Google has announced plans to turn Robots Exclusion Protocol (REP) - better known as robots.txt - into an official internet standard.
For 25 years, the Robots Exclusion Protocol (REP) has been a critical component of shaping the web as we know it.
Chances are you might not have heard of it, but if you’ve ever been involved in launching a website, you will have come across a robots.txt file. It's key to making sure your website is properly indexed by Search Engines.
What is a robots.txt file?
A file that lives in the main directory (typically your root domain or homepage) that instructs web robots (often search engine crawlers) how to crawl the pages of your website.
Robots.txt files indicate whether certain web-crawling software can or cannot crawl parts of a website. These crawl instructions are specified by “disallowing” or “allowing” the behaviour.
Search engines like Google and Bing rely on crawlers to know what content to index and therefore display in their search results. But for website owners, the purpose of a robots.txt file hasn’t always been clear, which creates a nervousness around how best to use it - you don’t want to inadvertently deny search engines access to key information on your website!
Why do you need a robots.txt file?
Because the robots.txt file handles which content on your website is crawled, the file is useful if you…

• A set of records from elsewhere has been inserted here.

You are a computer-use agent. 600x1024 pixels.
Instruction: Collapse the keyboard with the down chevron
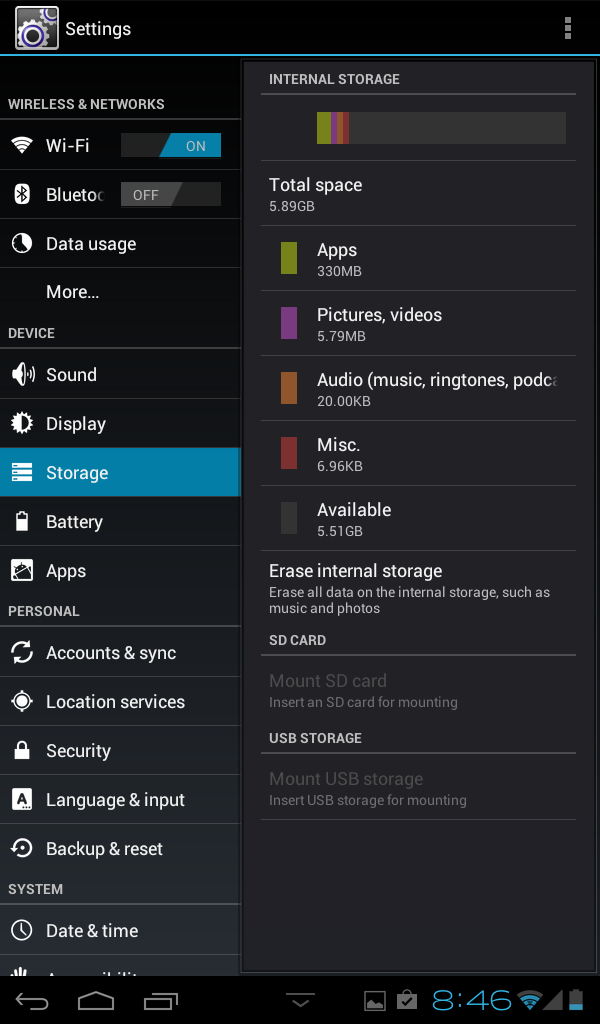(300, 1000)
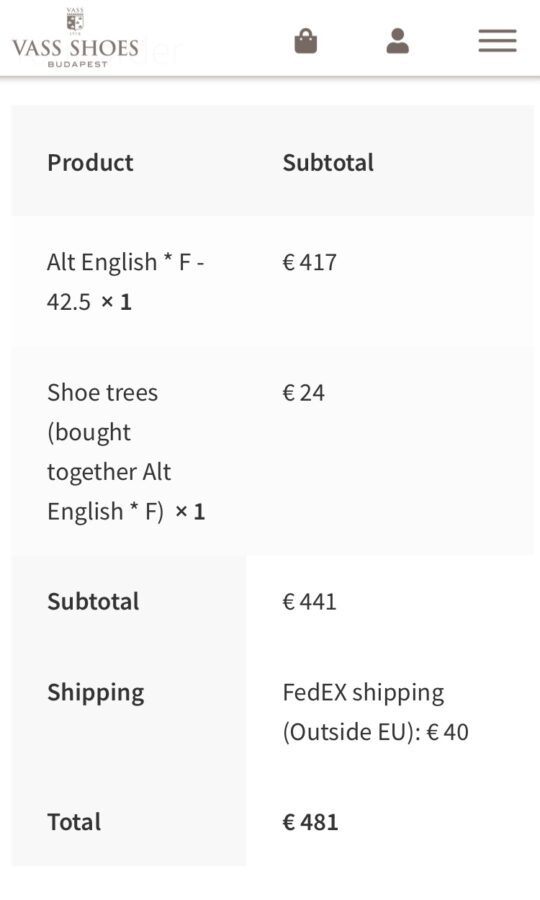Viewport: 540px width, 900px height.
Task: Select the € 481 total amount
Action: coord(310,822)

- Want to prevent search engines from indexing a particular area of your website
- Want to prevent search engines from indexing certain asset files (PDF’s, images, etc)
- Want to prevent search engines from indexing internal search result pages
- Want to tell search engines to ignore any duplicated pages on your website
- Want to tell search engines where your sitemap is located
They are the brains behind what search engines know of your website - they allow you to determine what is crawled and indexed, which influences what you appear for when potential customers search online.

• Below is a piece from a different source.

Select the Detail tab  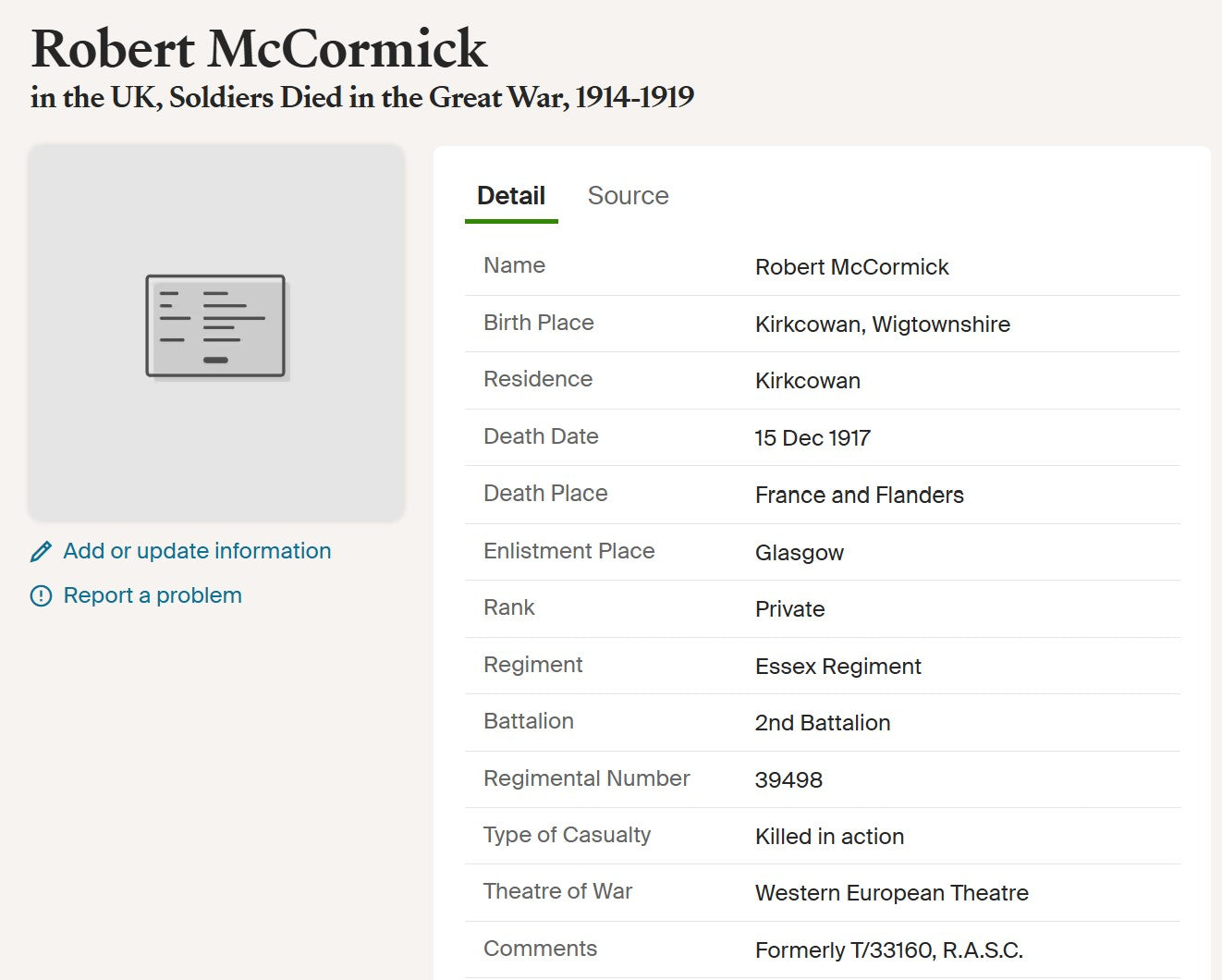coord(511,196)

Why does Google want to create a new internet standard?
Google recognise that despite being in use for 25 years, REP has never become an official internet standard, which means developers have interpreted the protocol differently.
To remove the ambiguity surrounding robots.txt files, and to make it easier for you to create and maintain a successful website, Google is open-sourcing its own robots.txt parser. The parser is the foundation of Googlebot (Google’s web crawler) that determines which URLs may be accessed based on the rules set out in the robots.txt file.
In open sourcing the parser, developers can continue to ensure that the instructions given to search engines are as effective as possible.
Google’s decision to open-source their robots.txt parser is a win for internet standards that will help to ease concerns about whether your website is being accurately represented in search engines. The standard and the parser is great news for both developers and website owners!